Saved entries
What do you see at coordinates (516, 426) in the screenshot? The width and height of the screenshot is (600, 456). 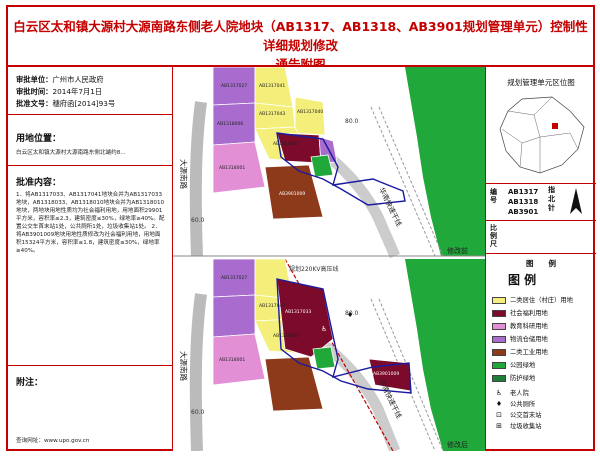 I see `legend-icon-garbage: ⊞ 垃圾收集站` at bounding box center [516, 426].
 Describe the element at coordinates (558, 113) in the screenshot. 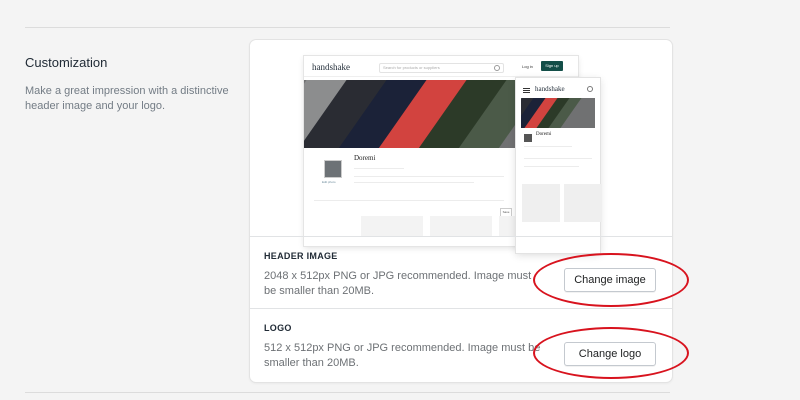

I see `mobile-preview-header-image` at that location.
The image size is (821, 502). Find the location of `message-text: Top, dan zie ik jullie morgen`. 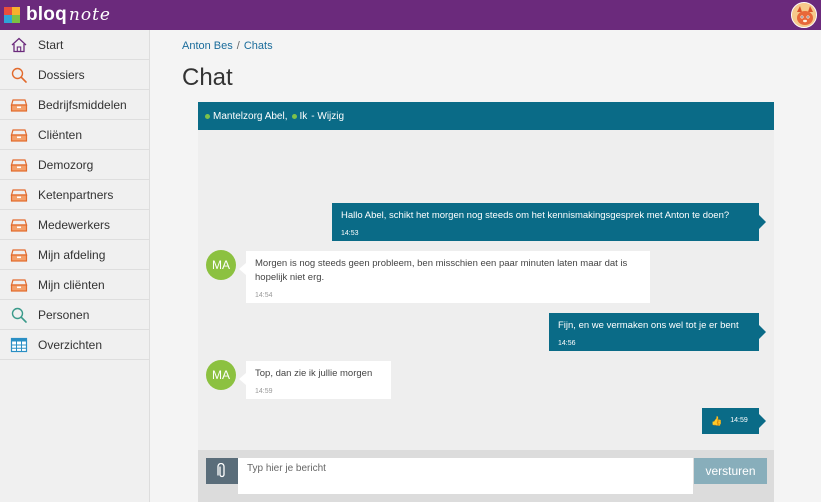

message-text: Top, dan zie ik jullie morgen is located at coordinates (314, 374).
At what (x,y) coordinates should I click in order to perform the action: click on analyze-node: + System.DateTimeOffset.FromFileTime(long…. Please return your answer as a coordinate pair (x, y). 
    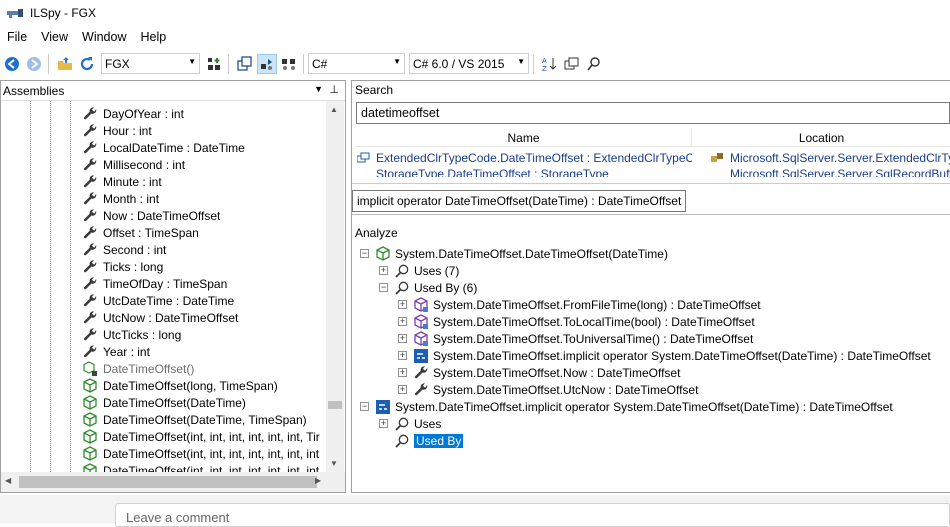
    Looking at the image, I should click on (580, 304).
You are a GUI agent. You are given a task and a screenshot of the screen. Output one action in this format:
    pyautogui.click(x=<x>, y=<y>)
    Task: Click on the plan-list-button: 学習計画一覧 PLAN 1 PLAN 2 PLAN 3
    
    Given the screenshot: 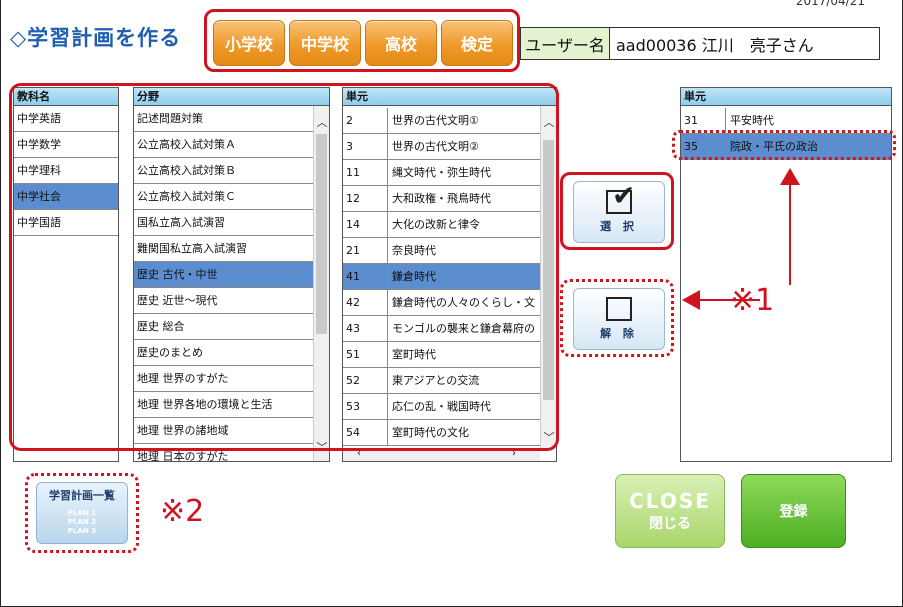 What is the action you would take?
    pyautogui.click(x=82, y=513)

Directions for this task:
Rewrite the stretch of material from the line that contains "At what (x,y)" through the line that contains "Looking at the", replacing "coordinate pair" with "pair of values" and keeping everything else the same. Leave the pictures out of the rewritten lines.

Solution for this task:
At what (x,y) coordinates should I click in order to perform the action: click on analyze-node: + System.DateTimeOffset.FromFileTime(long…. Please return your answer as a pair of values (x, y). 
    Looking at the image, I should click on (580, 304).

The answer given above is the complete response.